Researchers Study 3D Printing of Sonic Tractor Beam

Last year, the first single-sided acoustic tractor beam - that is, the first achievement in trapping and pulling an object using sound waves from only one direction - was developed with the assistance from Asier Marzo.

At that time, Marzo was a doctoral student at the Public University of Navarre and is now a research assistant at the University of Bristol. Marzo has headed a group of researchers in adapting the technology to be 3D printable by any person, for all aims and purposes, but definitely not without some assembly.

A thoroughly detailed how-to video produced by the group for the public as well as the outcomes of the research in developing the do-it-yourself (DIY), handheld acoustic tractor beam will be published as an open access paper this week in the journal Applied Physics Letters (published by AIP Publishing).

Sonic levitation is not something unknown. The technique of using sound waves to push macroscopic objects around or to form patterns in flowing water and resting sand has been known for many years now. It is also found widely throughout YouTube. However, the technology is not merely sonic levitation, i.e. pushing objects around by using sound.

The tractor beams are based on similar fundamental physics applied for decades to form optical traps. As their name suggests, these beams literally pull objects, trapping small beads (and sometimes insects) at their foci.

The most important thing is that it can attract the particle towards the source. It’s very easy to push particles from the source, but what’s hard is to pull them toward the source; to attract the particles. When you move the tractor beam, the particle moves, but otherwise the trap is static. It can levitate small plastics; it can also levitate a fly and small biological samples. It’s quite handy.

Asier Marzo, Research Assistant, University of Bristol

The prototype versions of the device that demonstrated the plausibility of the concept were not very larger than the new, 3D printable versions. However, the basic technology behind the prototype versions was highly complex and required costly electronics.

A major portion of the cost was due to the array of active components for electronically shaping sound waves, which manipulated the manner and the place where the waves interfered to form the resulting object-trapping environment just above the array.

“Previously we developed a tractor beam, but it was very complicated and pricey because it required a phase array, which is a complex electronic system,” stated Marzo. “In this paper, we made a simple, static tractor beam that only requires a static piece of matter.”
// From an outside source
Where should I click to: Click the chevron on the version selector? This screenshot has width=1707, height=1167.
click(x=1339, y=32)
The simplicity as well as the affordability of this passive, static-matter approach is due to the unique architecture of that matter, which is structured to substitute the phase array components and to structurally shape the sound waves and not electronically. When the sound - that can now be generated by a single source - passes through the cautiously structured elements, the internal structure of the 3D printed material shapes the waves.

We can modulate a simple wave using what’s called a metamaterial which is basically a piece of matter with lots of tubes of different lengths. The sound passes through these tubes and when it exits the metamaterial, it has the correct phases to create a tractor beam.
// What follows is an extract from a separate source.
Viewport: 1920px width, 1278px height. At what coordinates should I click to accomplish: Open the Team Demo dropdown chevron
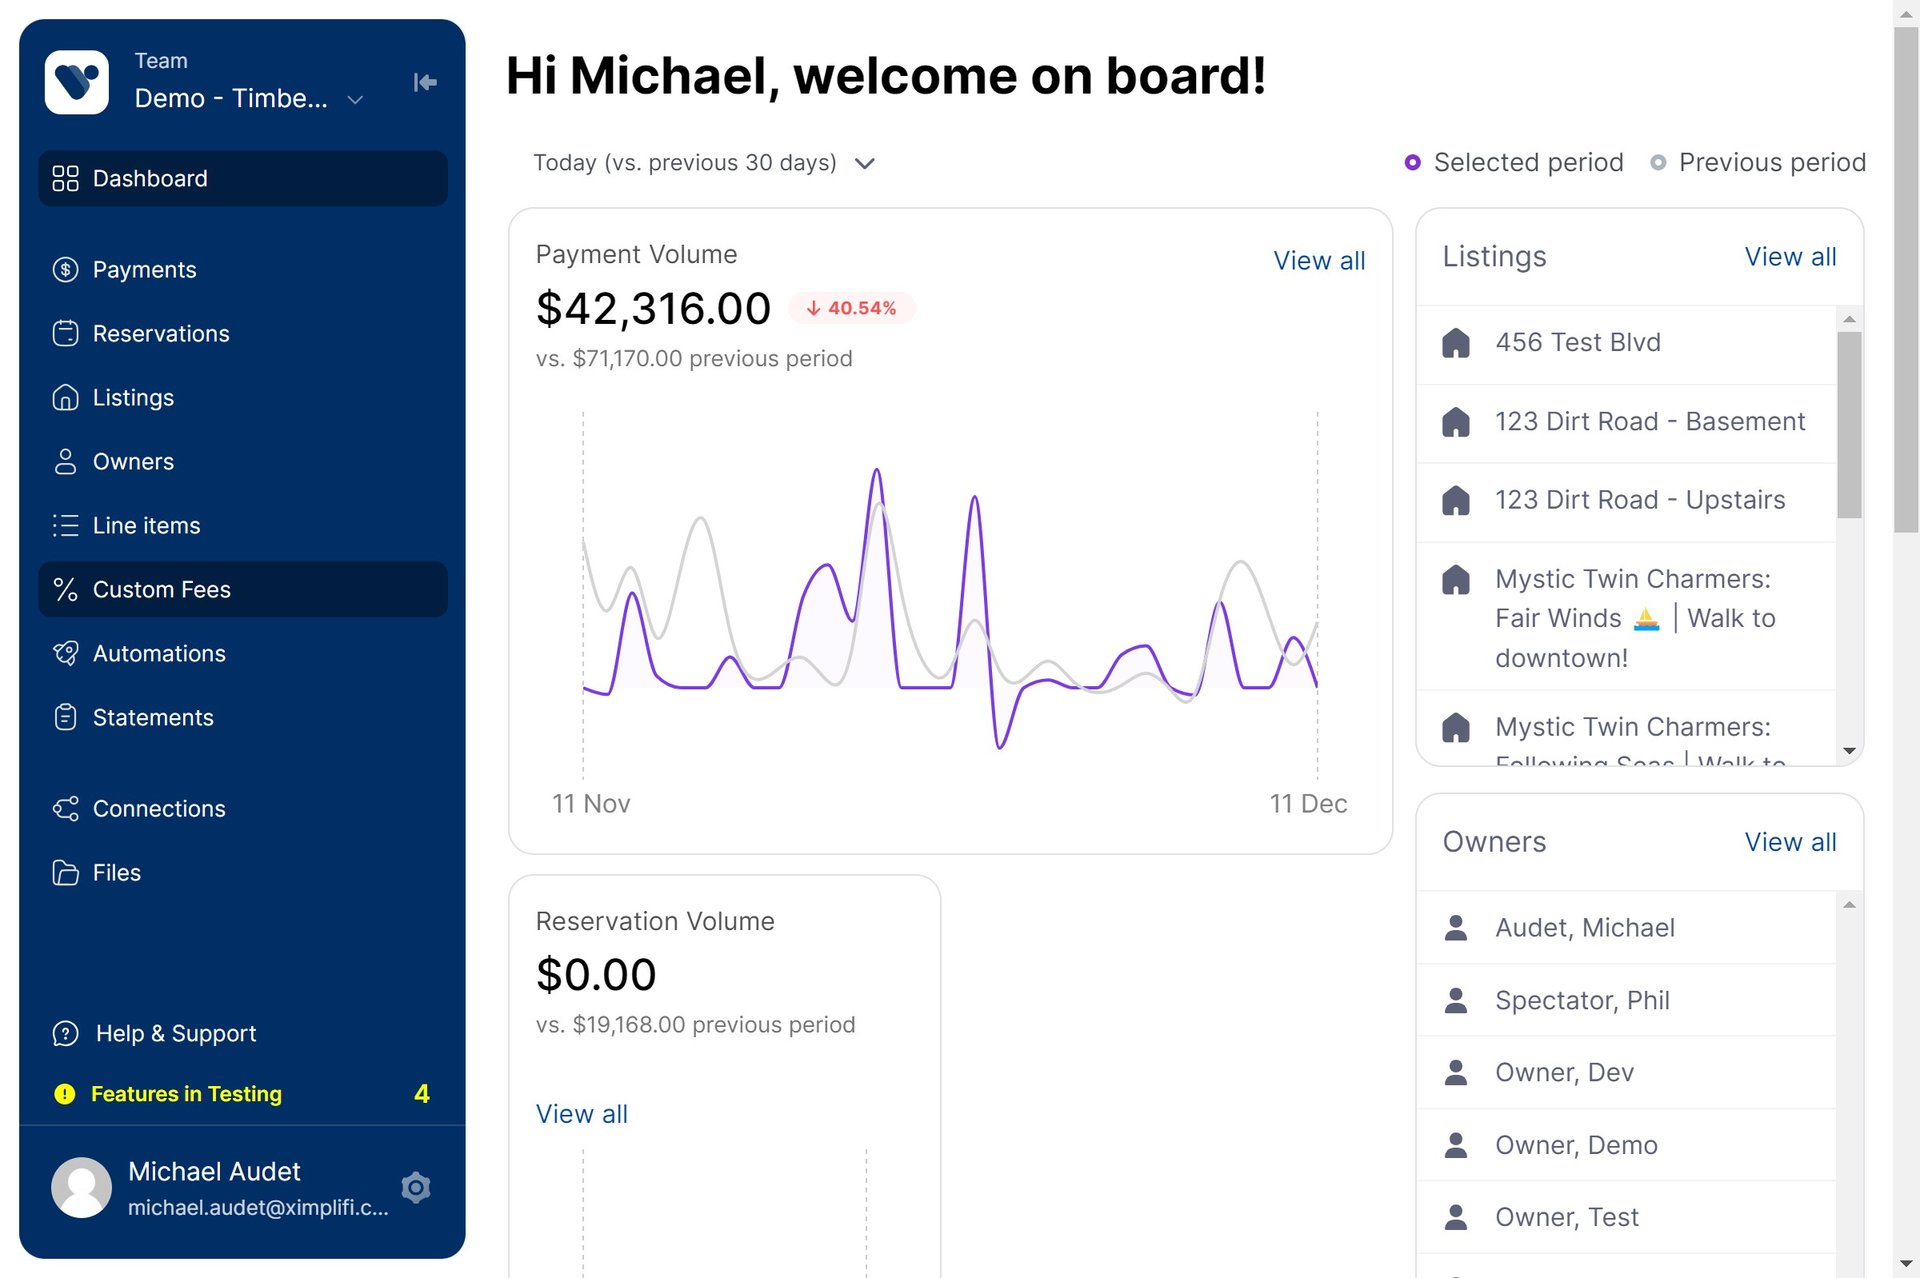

Asier Marzo, Research Assistant, University of Bristol

As this effect primarily depends on the shape of the tubes, the researchers concentrated on optimizing the design to enable the use of common 3D printers for fabrication, thus ensuring that even at-home hobbyists can construct the beam.

Marzo stated that this was fundamentally a challenge in resolution, necessitating a design that would not be affected by the limited precision of lower-end 3D printer nozzles. “We needed to engineer the tubes very well to allow them to be 3-D printed with a normal 3-D printer. A normal 3-D printer has a lot of limitations,” he stated.

After overcoming the limitations, the research team developed the remaining part of the tractor beam system by making use of easily accessible components manufactured by the popular open-source electronics supplier, Arduino. The team has also made a detailed how-to video related to its construction.

“There will be a set of instructions with a list of the needed components and a step-by-step video. The components are very simple, like an Arduino and a motor driver, and everything can be bought on Amazon for less than £50 (about $70),” stated Marzo.

The DIY tractor beams  have a number of potential uses. They can even become a new tool for analyzing the effects of low gravity on biological samples. According to Marzo, “micro-gravity” research of this kind has already fascinated and motivated biologists to develop their own applications for the device.

Recently there have been several papers about what happens if we levitate an embryo, how does it develop? Or what happens if we levitate bacteria? For instance, they discovered salmonella is three times more [virulent] when it’s levitated. Certain microorganisms react differently to microgravity.

Asier Marzo, Research Assistant, University of Bristol

The device has been developed with three different designs with trapping profiles appropriate for objects of different sizes relative to the wavelength of sound used. Yet, even during the complete lab execution in which heavier objects and even liquids are trapped, it is still highly challenging to trap objects larger than half the wavelength of sound. In the case of practical frequencies - just above the hearing ability of humans - this restricts the size of trappable objects by a few millimeters.

At the time when Marzo and his team work to overcome the challenge and continue to enhance the capacity of their tractor beams, making their technology available to all will make way for limitless uses and improvisations from the maker community. Therefore, the actual question is—how will you put your own tractor beam to use?